Immunofluorescent analysis of Cytochrome P450 1A2 (green) showing staining in the cytoplasm and membrane of COS-7 cells. Formalin-fixed cells were permeabilized with 0.1% Triton X-100 in TBS for 5-10 minutes and blocked with 3% BSA-PBS for 30 minutes at room temperature. Cells were probed with a Cytochrome P450 1A2 monoclonal antibody (Product # MA3-037) in 3% BSA-PBS at a dilution of 1:100 and incubated overnight at 4 °C in a humidified chamber. Cells were washed with PBST and incubated with a DyLight-conjugated secondary antibody in PBS at room temperature in the dark. F-actin (red) was stained with a flourescent red phalloidin and nuclei (blue) were stained with Hoechst or DAPI. Images were taken at a magnification of 60x.
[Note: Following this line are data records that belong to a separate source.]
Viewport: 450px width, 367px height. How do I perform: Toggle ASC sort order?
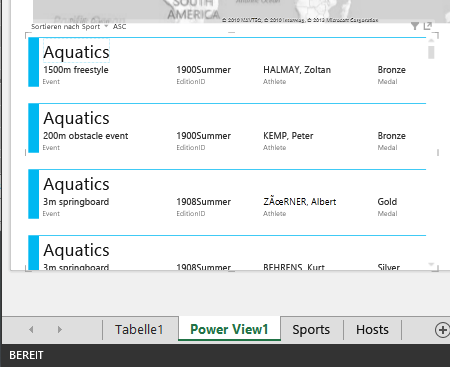point(119,27)
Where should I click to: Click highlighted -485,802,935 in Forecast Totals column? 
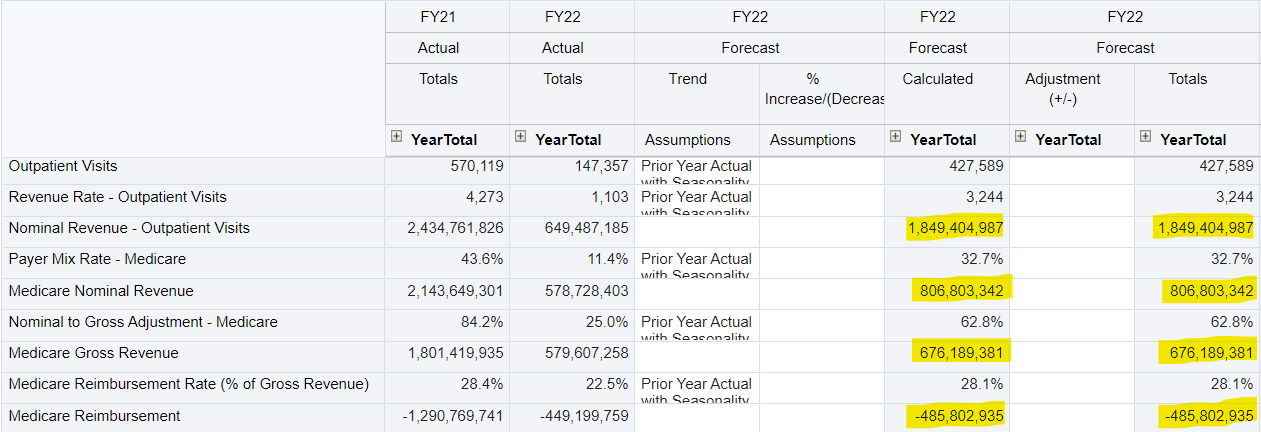tap(1205, 416)
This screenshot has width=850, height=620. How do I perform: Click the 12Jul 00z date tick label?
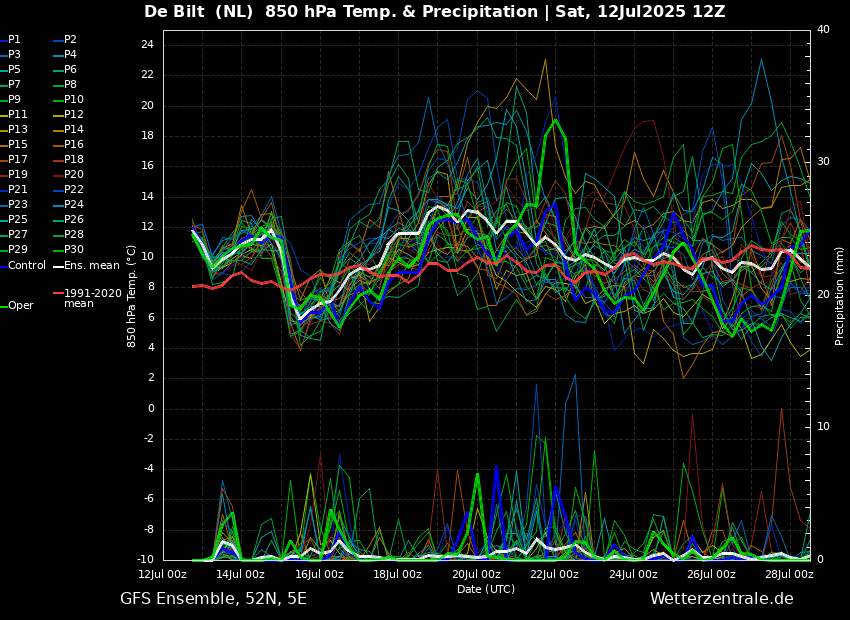[x=162, y=575]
|Tested species reactivity||Human, Non-human primate|
|Host / Isotype||Mouse / IgG1|
|Immunogen||Rat cytochrome P450 protein.|
|Contains||0.05% sodium azide|
|Storage Conditions||-20° C, Avoid Freeze/Thaw Cycles|
|Tested Applications||Dilution *|
|Flow Cytometry (Flow)||1:20|
|Immunohistochemistry (Paraffin) (IHC (P))||1-5 µg/ml|
|Western Blot (WB)||1:250-1:500|
* Suggested working dilutions are given as a guide only. It is recommended that the user titrate the product for use in their own experiment using appropriate negative and positive controls.
MA3-037 detects Cytochrome P450 1A2 from human and non-human primate samples.
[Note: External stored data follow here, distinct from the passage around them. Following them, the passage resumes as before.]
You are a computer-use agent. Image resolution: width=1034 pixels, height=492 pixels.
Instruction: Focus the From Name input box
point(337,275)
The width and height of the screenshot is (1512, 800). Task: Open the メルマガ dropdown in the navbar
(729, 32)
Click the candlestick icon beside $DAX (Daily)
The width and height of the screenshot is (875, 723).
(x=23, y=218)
MA3-037 has been successfully used in Western blot, immunocytochemistry and immunofluorescence applications. By Western blot, this antibody detects a ~58 kDa band representing Cytochrome P450 1A2.
The MA3-037 immunogen is rat cytochrome P450 protein.
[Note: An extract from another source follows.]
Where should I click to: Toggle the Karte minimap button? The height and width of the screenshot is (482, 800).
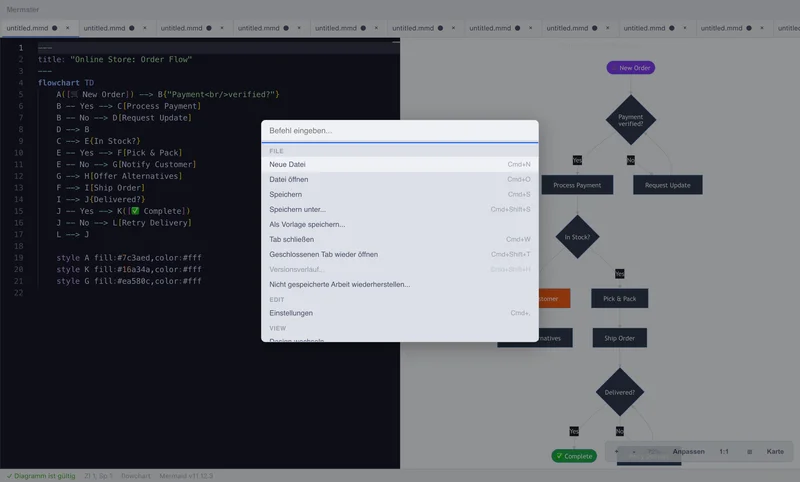(x=775, y=451)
This gene encodes a member of the cytochrome P450 superfamily of enzymes. The cytochrome P450 proteins are monooxygenases which catalyze many reactions involved in drug metabolism and synthesis of cholesterol, steroids and other lipids. The protein encoded by this gene localizes to the endoplasmic reticulum and its expression is induced by some polycyclic aromatic hydrocarbons (PAHs), some of which are found in cigarette smoke. The enzyme's endogenous substrate is unknown; however, it is able to metabolize some PAHs to carcinogenic intermediates. Other xenobiotic substrates for this enzyme include caffeine, aflatoxin B1, and acetaminophen. The transcript from this gene contains four Alu sequences flanked by direct repeats in the 3' untranslated region.
For Research Use Only. Not for use in diagnostic procedures. Not for resale without express authorization.